SamCoVT / TaliForth2

A Subroutine Threaded Code (STC) ANSI-like Forth for the 65c02
Other
29 stars 5 forks source link

Strange RTS behaviour #5

Closed SamCoVT closed 1 year ago

SamCoVT commented 1 year ago

Copied from scotws/TaliForth2 - original issue by @svhum:

First, I want to say that this is a really great project!

I am encountering a strange issue using the assembler on actual 65C02 hardware. I'm using a simple SBC I built that has the memory map recommended in the TaliForth documentation, with the ROM at $8000 and kernel at $E000. I use a modified wozmon as the monitor (that uses a UART for I/O instead of Apple hardware) in the remaining kernel memory space, and a UART at $F000. So far, TaliForth seems to run as expected except when using the assembler.

The issue I'm having is using the RTS word in the assembler.

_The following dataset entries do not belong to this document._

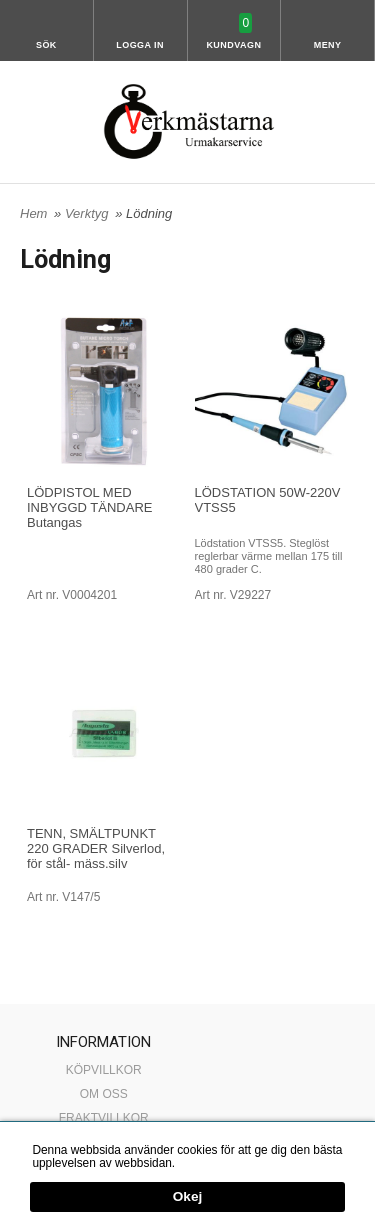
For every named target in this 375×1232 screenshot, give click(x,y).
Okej (187, 1197)
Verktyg (88, 213)
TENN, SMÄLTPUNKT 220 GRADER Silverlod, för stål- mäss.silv (96, 848)
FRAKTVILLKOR (104, 1118)
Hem (33, 213)
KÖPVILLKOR (104, 1070)
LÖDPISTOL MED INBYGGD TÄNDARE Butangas (89, 507)
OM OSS (104, 1094)
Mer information (219, 1163)
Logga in (140, 45)
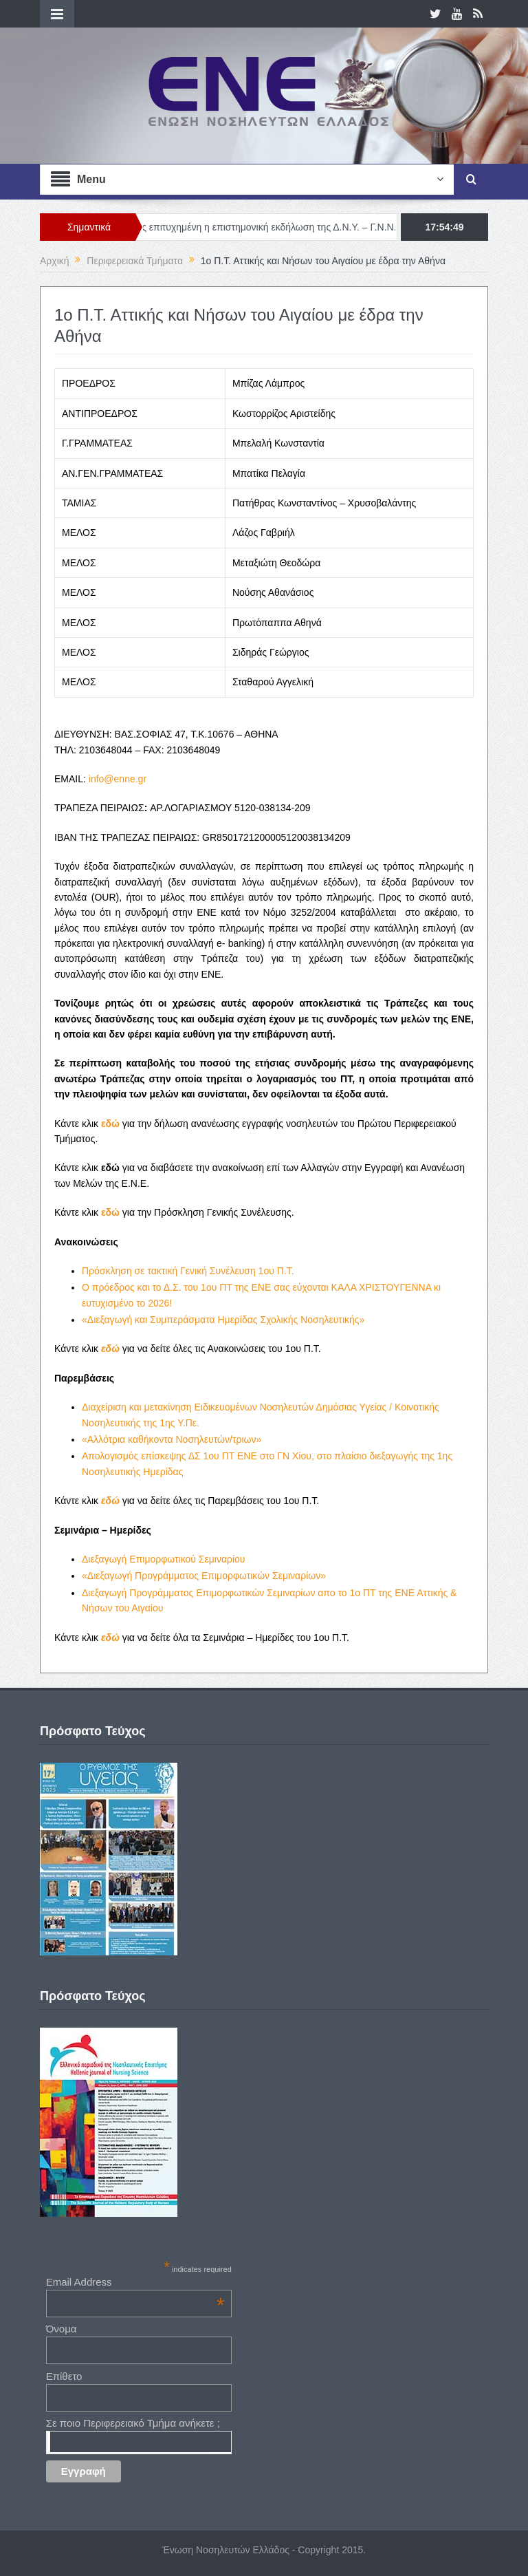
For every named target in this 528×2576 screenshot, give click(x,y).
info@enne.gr (117, 778)
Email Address (135, 2282)
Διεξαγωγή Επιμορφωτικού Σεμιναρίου (163, 1559)
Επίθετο (64, 2376)
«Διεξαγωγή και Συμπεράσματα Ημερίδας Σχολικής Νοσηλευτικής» (223, 1319)
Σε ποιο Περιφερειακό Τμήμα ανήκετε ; (133, 2423)
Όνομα (61, 2328)
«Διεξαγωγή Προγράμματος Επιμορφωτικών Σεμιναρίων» (204, 1575)
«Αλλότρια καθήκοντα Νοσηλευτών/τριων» (171, 1439)
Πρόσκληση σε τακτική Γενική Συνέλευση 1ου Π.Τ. (188, 1270)
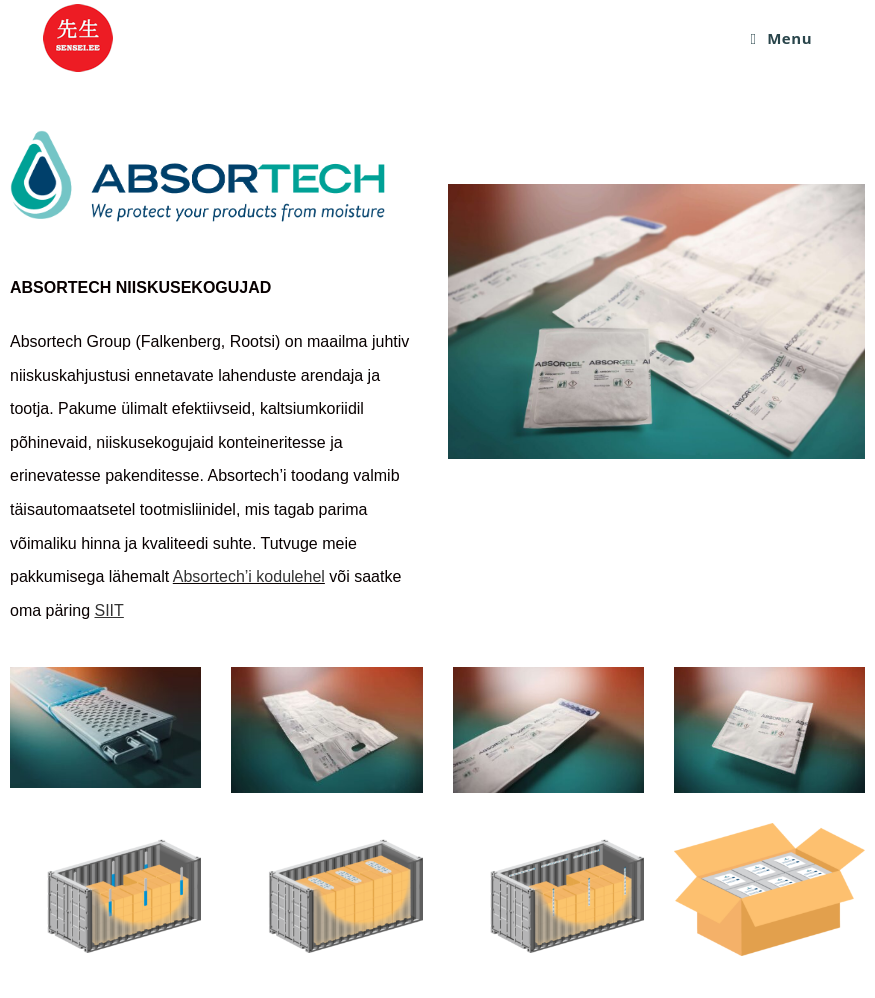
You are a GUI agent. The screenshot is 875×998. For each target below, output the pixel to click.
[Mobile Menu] (782, 38)
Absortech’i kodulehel (249, 576)
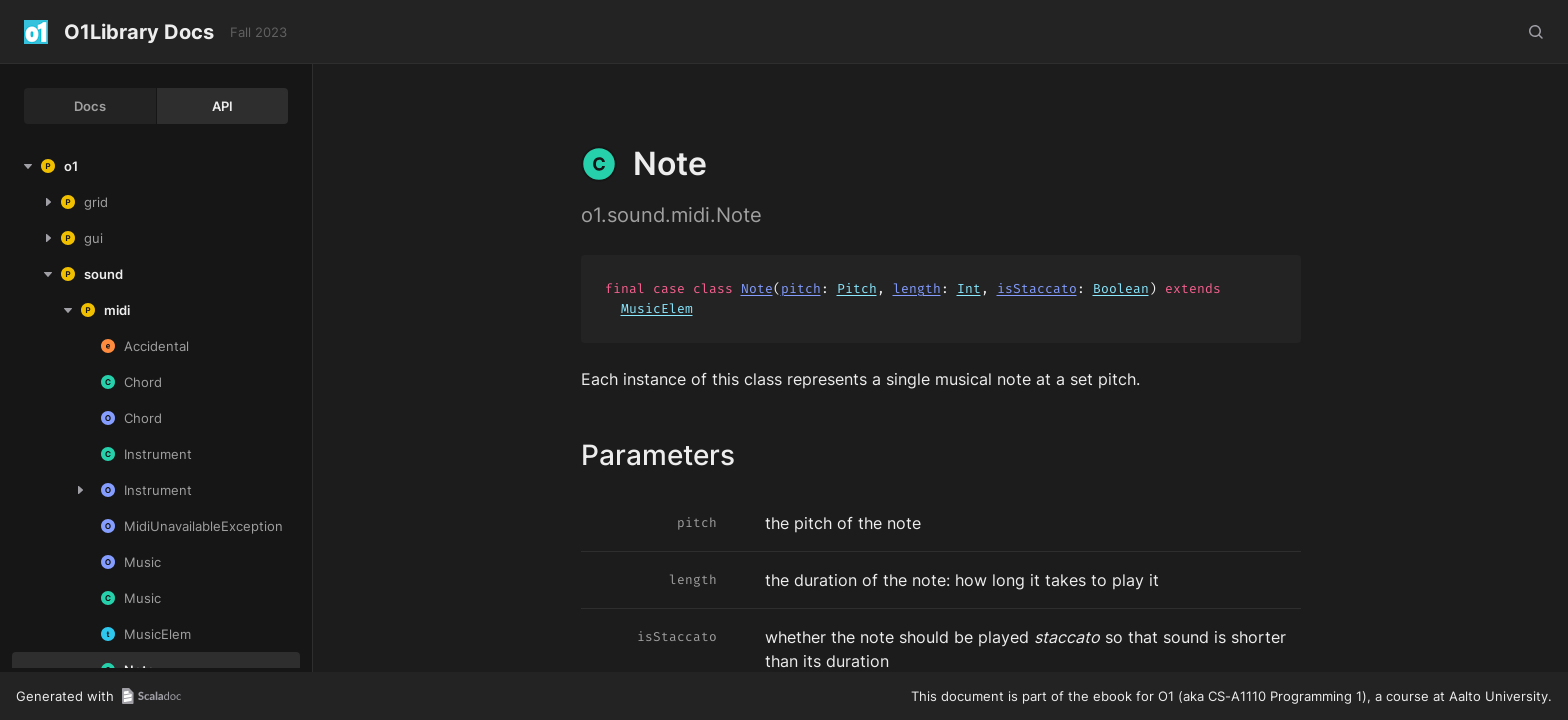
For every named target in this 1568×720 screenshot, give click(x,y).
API (222, 106)
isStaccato (1037, 288)
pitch (801, 288)
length (917, 288)
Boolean (1121, 288)
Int (969, 288)
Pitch (857, 288)
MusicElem (657, 308)
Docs (90, 106)
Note (757, 288)
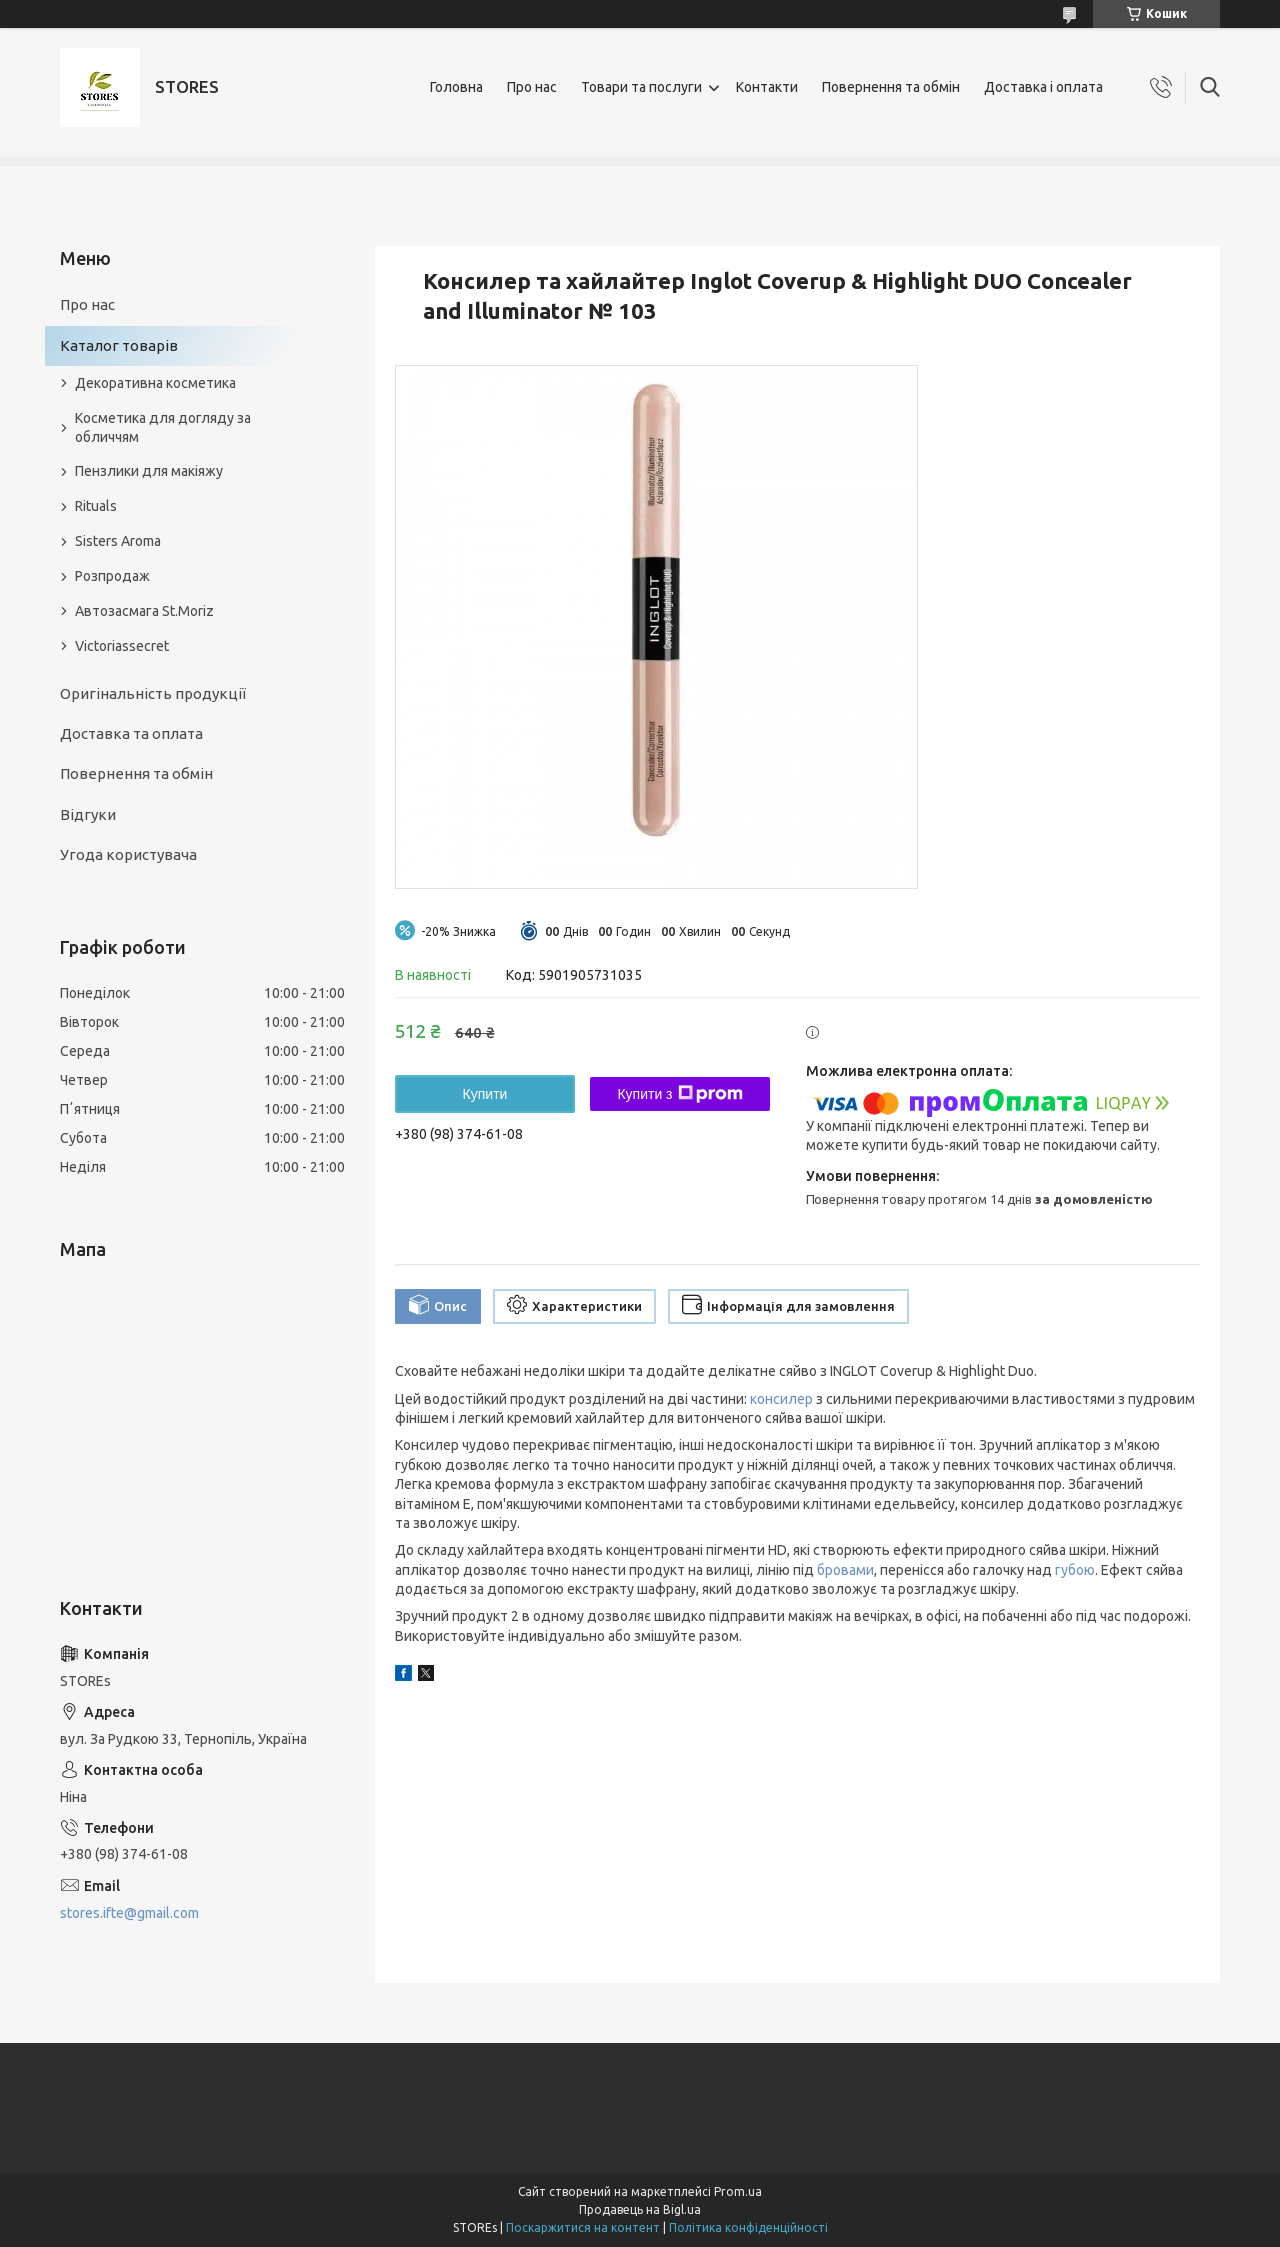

In py65mon, the following works as expected:

here .s <1> 2048  ok
rts .s <1> 2048  ok
execute .s <0>  ok

However, for some reason on the SBC, RTS consumes what is on the stack:

here .s <1> 2048  ok
rts .s <0>  ok

This will obviously prevent a subsequent execute word from running.

I am wondering if this has something to do with how TaliForth is run from the monitor somehow (i.e. E000 R), but can't pinpoint why this would be.

SamCoVT commented 1 year ago

Hi @svhum, That is indeed an interesting problem. Assuming E000 is the address of your kernel_init function, starting Tali from the monitor in the method shown should work fine and should not be related to this issue.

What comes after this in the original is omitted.